═════ Material for this exercise
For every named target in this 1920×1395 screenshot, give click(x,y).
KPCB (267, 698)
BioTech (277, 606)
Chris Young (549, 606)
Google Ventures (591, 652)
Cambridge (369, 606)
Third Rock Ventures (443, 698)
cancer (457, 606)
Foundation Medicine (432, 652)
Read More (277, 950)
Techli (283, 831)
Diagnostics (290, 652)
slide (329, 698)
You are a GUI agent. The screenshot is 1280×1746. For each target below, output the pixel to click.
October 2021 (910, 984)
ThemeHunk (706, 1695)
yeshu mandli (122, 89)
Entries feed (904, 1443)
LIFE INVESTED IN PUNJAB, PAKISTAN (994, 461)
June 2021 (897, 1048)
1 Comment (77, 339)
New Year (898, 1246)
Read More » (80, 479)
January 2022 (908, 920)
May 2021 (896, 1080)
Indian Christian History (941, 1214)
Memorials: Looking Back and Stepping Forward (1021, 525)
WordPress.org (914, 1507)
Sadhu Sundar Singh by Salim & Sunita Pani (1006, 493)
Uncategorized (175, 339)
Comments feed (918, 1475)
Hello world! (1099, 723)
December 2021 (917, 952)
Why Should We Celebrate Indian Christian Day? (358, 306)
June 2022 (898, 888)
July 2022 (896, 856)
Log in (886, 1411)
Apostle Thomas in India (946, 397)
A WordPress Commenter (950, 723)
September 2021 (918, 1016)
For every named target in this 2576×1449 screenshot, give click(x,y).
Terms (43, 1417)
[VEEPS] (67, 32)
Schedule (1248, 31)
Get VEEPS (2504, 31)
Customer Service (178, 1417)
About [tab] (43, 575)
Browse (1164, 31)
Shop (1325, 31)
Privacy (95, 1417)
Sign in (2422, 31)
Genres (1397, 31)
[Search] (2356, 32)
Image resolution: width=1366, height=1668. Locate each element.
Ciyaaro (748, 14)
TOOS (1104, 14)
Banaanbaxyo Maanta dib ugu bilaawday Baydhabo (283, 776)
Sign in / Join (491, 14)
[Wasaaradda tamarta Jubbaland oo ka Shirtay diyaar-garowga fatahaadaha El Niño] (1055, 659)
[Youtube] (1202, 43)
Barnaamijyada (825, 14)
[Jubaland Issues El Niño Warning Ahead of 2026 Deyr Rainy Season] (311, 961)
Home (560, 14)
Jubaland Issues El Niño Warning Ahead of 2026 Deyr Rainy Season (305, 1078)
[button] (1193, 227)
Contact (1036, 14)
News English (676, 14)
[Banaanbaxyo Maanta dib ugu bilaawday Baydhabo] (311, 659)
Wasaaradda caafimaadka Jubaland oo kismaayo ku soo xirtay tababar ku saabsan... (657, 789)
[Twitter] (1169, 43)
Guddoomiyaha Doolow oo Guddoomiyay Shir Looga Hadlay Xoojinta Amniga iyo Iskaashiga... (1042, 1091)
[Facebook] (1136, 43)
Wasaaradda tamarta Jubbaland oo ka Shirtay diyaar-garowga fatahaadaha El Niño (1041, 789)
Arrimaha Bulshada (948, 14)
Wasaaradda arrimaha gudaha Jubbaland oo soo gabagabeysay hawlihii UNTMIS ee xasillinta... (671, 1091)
══════════
● Aim of the exercise
All of the entries above need to be set down again exactly.

● Exercise answer
For every named target in this 1920×1395 screenshot, give click(x,y).
KPCB (267, 698)
BioTech (277, 606)
Chris Young (549, 606)
Google Ventures (591, 652)
Cambridge (369, 606)
Third Rock Ventures (443, 698)
cancer (457, 606)
Foundation Medicine (432, 652)
Read More (277, 950)
Techli (283, 831)
Diagnostics (290, 652)
slide (329, 698)
You are a GUI agent. The screenshot is 1280×1746. For each target below, output the pixel to click.
October 2021 (910, 984)
ThemeHunk (706, 1695)
yeshu mandli (122, 89)
Entries feed (904, 1443)
LIFE INVESTED IN PUNJAB, PAKISTAN (994, 461)
June 2021 (897, 1048)
1 Comment (77, 339)
New Year (898, 1246)
Read More » (80, 479)
January 2022 (908, 920)
May 2021 (896, 1080)
Indian Christian History (941, 1214)
Memorials: Looking Back and Stepping Forward (1021, 525)
WordPress.org (914, 1507)
Sadhu Sundar Singh by Salim & Sunita Pani (1006, 493)
Uncategorized (175, 339)
Comments feed (918, 1475)
Hello world! (1099, 723)
December 2021 (917, 952)
Why Should We Celebrate Indian Christian Day? (358, 306)
June 2022 (898, 888)
July 2022 (896, 856)
Log in (886, 1411)
Apostle Thomas in India (946, 397)
A WordPress Commenter (950, 723)
September 2021 (918, 1016)
For every named target in this 2576×1449 screenshot, give click(x,y).
Terms (43, 1417)
[VEEPS] (67, 32)
Schedule (1248, 31)
Get VEEPS (2504, 31)
Customer Service (178, 1417)
About [tab] (43, 575)
Browse (1164, 31)
Shop (1325, 31)
Privacy (95, 1417)
Sign in (2422, 31)
Genres (1397, 31)
[Search] (2356, 32)
Image resolution: width=1366, height=1668. Locate each element.
Ciyaaro (748, 14)
TOOS (1104, 14)
Banaanbaxyo Maanta dib ugu bilaawday Baydhabo (283, 776)
Sign in / Join (491, 14)
[Wasaaradda tamarta Jubbaland oo ka Shirtay diyaar-garowga fatahaadaha El Niño] (1055, 659)
[Youtube] (1202, 43)
Barnaamijyada (825, 14)
[Jubaland Issues El Niño Warning Ahead of 2026 Deyr Rainy Season] (311, 961)
Home (560, 14)
Jubaland Issues El Niño Warning Ahead of 2026 Deyr Rainy Season (305, 1078)
[button] (1193, 227)
Contact (1036, 14)
News English (676, 14)
[Banaanbaxyo Maanta dib ugu bilaawday Baydhabo] (311, 659)
Wasaaradda caafimaadka Jubaland oo kismaayo ku soo xirtay tababar ku saabsan... (657, 789)
[Twitter] (1169, 43)
Guddoomiyaha Doolow oo Guddoomiyay Shir Looga Hadlay Xoojinta Amniga iyo Iskaashiga... (1042, 1091)
[Facebook] (1136, 43)
Wasaaradda tamarta Jubbaland oo ka Shirtay diyaar-garowga fatahaadaha El Niño (1041, 789)
Arrimaha Bulshada (948, 14)
Wasaaradda arrimaha gudaha Jubbaland oo soo gabagabeysay hawlihii UNTMIS ee xasillinta... (671, 1091)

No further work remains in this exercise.